Word and element location data:
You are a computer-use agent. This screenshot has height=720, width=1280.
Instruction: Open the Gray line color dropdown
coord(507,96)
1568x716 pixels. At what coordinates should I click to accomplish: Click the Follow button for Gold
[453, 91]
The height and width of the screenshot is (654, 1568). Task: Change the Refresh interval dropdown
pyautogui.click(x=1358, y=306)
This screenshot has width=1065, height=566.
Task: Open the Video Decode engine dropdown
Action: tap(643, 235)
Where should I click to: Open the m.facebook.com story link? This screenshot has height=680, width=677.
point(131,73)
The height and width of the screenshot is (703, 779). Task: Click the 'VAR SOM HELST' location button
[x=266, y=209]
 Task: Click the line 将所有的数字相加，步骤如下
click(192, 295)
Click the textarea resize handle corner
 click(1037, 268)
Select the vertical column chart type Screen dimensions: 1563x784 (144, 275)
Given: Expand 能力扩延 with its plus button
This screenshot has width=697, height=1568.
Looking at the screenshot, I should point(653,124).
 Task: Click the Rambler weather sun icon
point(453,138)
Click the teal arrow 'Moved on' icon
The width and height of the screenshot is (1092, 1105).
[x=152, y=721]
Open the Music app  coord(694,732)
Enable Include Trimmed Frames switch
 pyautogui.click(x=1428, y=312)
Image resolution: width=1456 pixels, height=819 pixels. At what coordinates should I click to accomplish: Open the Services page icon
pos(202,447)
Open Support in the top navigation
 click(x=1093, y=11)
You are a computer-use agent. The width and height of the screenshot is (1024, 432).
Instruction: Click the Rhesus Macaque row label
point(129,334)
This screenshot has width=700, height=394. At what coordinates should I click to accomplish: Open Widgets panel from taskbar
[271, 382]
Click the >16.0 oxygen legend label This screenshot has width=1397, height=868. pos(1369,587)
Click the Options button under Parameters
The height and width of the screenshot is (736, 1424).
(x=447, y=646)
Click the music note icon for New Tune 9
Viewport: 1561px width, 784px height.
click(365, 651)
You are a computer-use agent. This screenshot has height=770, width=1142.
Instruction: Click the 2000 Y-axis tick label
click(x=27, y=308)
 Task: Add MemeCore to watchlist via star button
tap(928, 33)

◆ Work instructions
Reproduce the records verbatim, beginning at the line that contains "Where should I" and continuing through the end of the records.

◆ Expected answer
Where should I click to: Open the m.facebook.com story link? This screenshot has height=680, width=677.
point(131,73)
The height and width of the screenshot is (703, 779). Task: Click the 'VAR SOM HELST' location button
[x=266, y=209]
 Task: Click the line 将所有的数字相加，步骤如下
click(192, 295)
Click the textarea resize handle corner
 click(1037, 268)
Select the vertical column chart type Screen dimensions: 1563x784 (144, 275)
Given: Expand 能力扩延 with its plus button
This screenshot has width=697, height=1568.
Looking at the screenshot, I should point(653,124).
 Task: Click the Rambler weather sun icon
point(453,138)
Click the teal arrow 'Moved on' icon
The width and height of the screenshot is (1092, 1105).
[x=152, y=721]
Open the Music app  coord(694,732)
Enable Include Trimmed Frames switch
 pyautogui.click(x=1428, y=312)
Image resolution: width=1456 pixels, height=819 pixels. At what coordinates should I click to accomplish: Open the Services page icon
pos(202,447)
Open Support in the top navigation
 click(x=1093, y=11)
You are a computer-use agent. The width and height of the screenshot is (1024, 432).
Instruction: Click the Rhesus Macaque row label
point(129,334)
This screenshot has width=700, height=394. At what coordinates should I click to accomplish: Open Widgets panel from taskbar
[271, 382]
Click the >16.0 oxygen legend label This screenshot has width=1397, height=868. pos(1369,587)
Click the Options button under Parameters
The height and width of the screenshot is (736, 1424).
(x=447, y=646)
Click the music note icon for New Tune 9
Viewport: 1561px width, 784px height.
click(365, 651)
You are a computer-use agent. This screenshot has height=770, width=1142.
Instruction: Click the 2000 Y-axis tick label
click(x=27, y=308)
 Task: Add MemeCore to watchlist via star button
tap(928, 33)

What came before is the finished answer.